L'algue verte, dont la Bretagne essaie de se débarrasser, est la dernière innovation de l'agriculture urbaine, mais aussi selon ses partisans une source alternative de protéines. En Thaïlande, ils la cultivent et espèrent
Trois fois par semaine, Patsakorn Thaveeuchukorn récolte la matière gluante, à la couleur verte prononcée. "L'algue pousse très vite, généralement, elle double de volume toutes les 24 heures", explique cet employé de EnerGaaia, entreprise qui utilise les sommets de plusieurs immeubles de la capitale thaïlandaise pour ses cultures. "Elle est très nutritive. C'est une grande source de protéine. Si vous la comparez à la viande, cela prend six mois pour avoir un kilo de boeuf. Mais ça, nous le faisons pousser en une semaine", poursuit-il. "Alors c'est un bénéficie pour la sécurité alimentaire".
Aliment très nutritif
La spiruline, décrite par certains experts en nutrition comme un super-aliment, aurait de plus en plus d'adeptes à travers le monde. Mais son histoire dans l'alimentation remonte à plusieurs siècles, souligne Rosa Rolle, de l'Organisation des Nations unies pour l'alimentation et l'agriculture (FAO) à Bangkok. "Elle pousse naturellement dans le lac Texcoco au Mexique. Les Incas en mangeaient", rappelle-t-elle. Elle existe aussi dans des pays "qui bordent le lac Tchad", en Afrique. "C'est une source de protéines pour beaucoup de monde".
Elles poussent sur les toits de Bangkok
Malgré tout, sa consommation peut causer certains problèmes de santé pour les individus souffrant de la goutte, parce qu'elle entraîne la production d'acide urique, met-elle en garde, en appelant à se renseigner avant sur ses effets secondaires. "Vous avez besoin d'informations nutritionnelles, mais les gens sans pathologie ne devraient pas avoir de problèmes". A Bangkok, les espaces vides au sommet des nombreux gratte-ciel sont un endroit idéal pour développer cette algue, qui aime la lumière et la chaleur tropicale constante. Grâce à la photosynthèse, la spiruline permet également d'aider à lutter contre les niveaux élevés du dioxyde de carbone, selon ses partisans. Et cette agriculture urbaine permet sa livraison aux consommateurs en seulement quelques heures. Dès qu'elle est récoltée, l'algue est transportée dans un laboratoire où elle est rincée puis essorée dans une machine à laver spécialement modifiée. Elle doit ensuite être tassée à la main dans des bocaux, aucune machine n'étant capable pour l'instant de travailler la substance gluante et épaisse.
Vous la prendrez plutôt sèche ou fraîche?

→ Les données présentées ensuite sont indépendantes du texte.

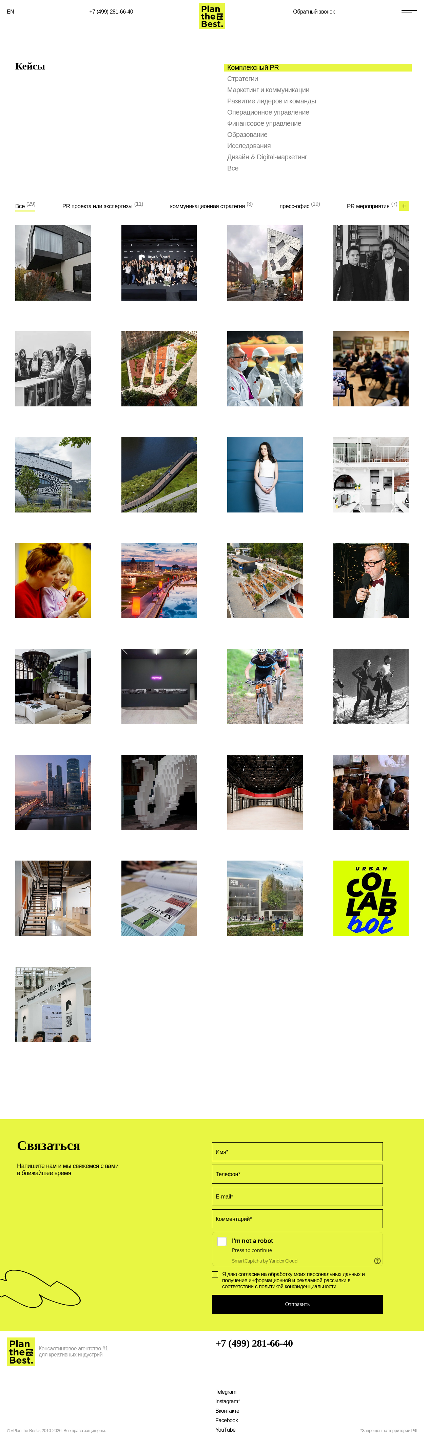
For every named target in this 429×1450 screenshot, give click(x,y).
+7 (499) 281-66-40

"Il y a eu beaucoup d'essais et d'erreurs", commente Derek Blitz, directeur de la technologie chez EnerGaia. Dans les locaux de l'entreprise, les premières pousses d'algues sont développées dans des tubes à essai de toutes tailles. Sur le toit, des barils de diverses formes sont en phase de test, pour déterminer lequel permettra le meilleur rendement. "C'est super pour les végétariens et les végétaliens. C'est aussi rempli d'anti-oxydants. C'est vraiment bon pour purifier l'organisme", plaide Blitz. Si d'autres entreprises commercialisent déjà des versions séchées ou transformées, EnerGaia assure être la seule au monde à produire de la spiruline fraîche, qui serait meilleure pour la santé. "Manger de la spiruline séchée, c'est comme manger des légumes cuits plutôt que crus, c'est un peu plus nutritif" quand c'est frais, plaide Blitz. Revers de la médaille, cette spiruline doit être consommée dans les trois semaines suivant sa récolte. Mais l'entreprise espère étendre cette durée de vie pour pouvoir l'exporter.
Dans les restos thaïlandais
Quelques chefs de Bangkok ont, eux, déjà commencé à la tester et certains sont vite devenus de véritables adeptes. "C'est vraiment bon pour vous", estime Bill Marinelli, propriétaire du restaurant Oyster Bar, entre deux bouchées de pâtes vertes à base de spiruline. "Nous en ajoutant dans les plats pour augmenter la valeur nutritionnelle".
Alors malgré son absence de goût et le fait que tous les aliments avec lesquels elle est mélangée deviennent verts instantanément, le cuisinier l'utilise dans certains de ses plats. "Je la vois comme une alternative aux protéines animales. Nous pouvons réduire les protéines que nous servons comme le poisson ou la viande, et incorporer de la spiruline comme source de protéine", explique-t-il. "Je la vois plus d'un point de vue nutritionnel que culinaire".
La spiruline est utilisée comme complément alimentaire depuis des décennies, étant notamment très populaire auprès des culturistes. Toute la question est désormais
de savoir si les consommateurs seront prêts à l'accepter comme un substitut à la viande ou au poisson.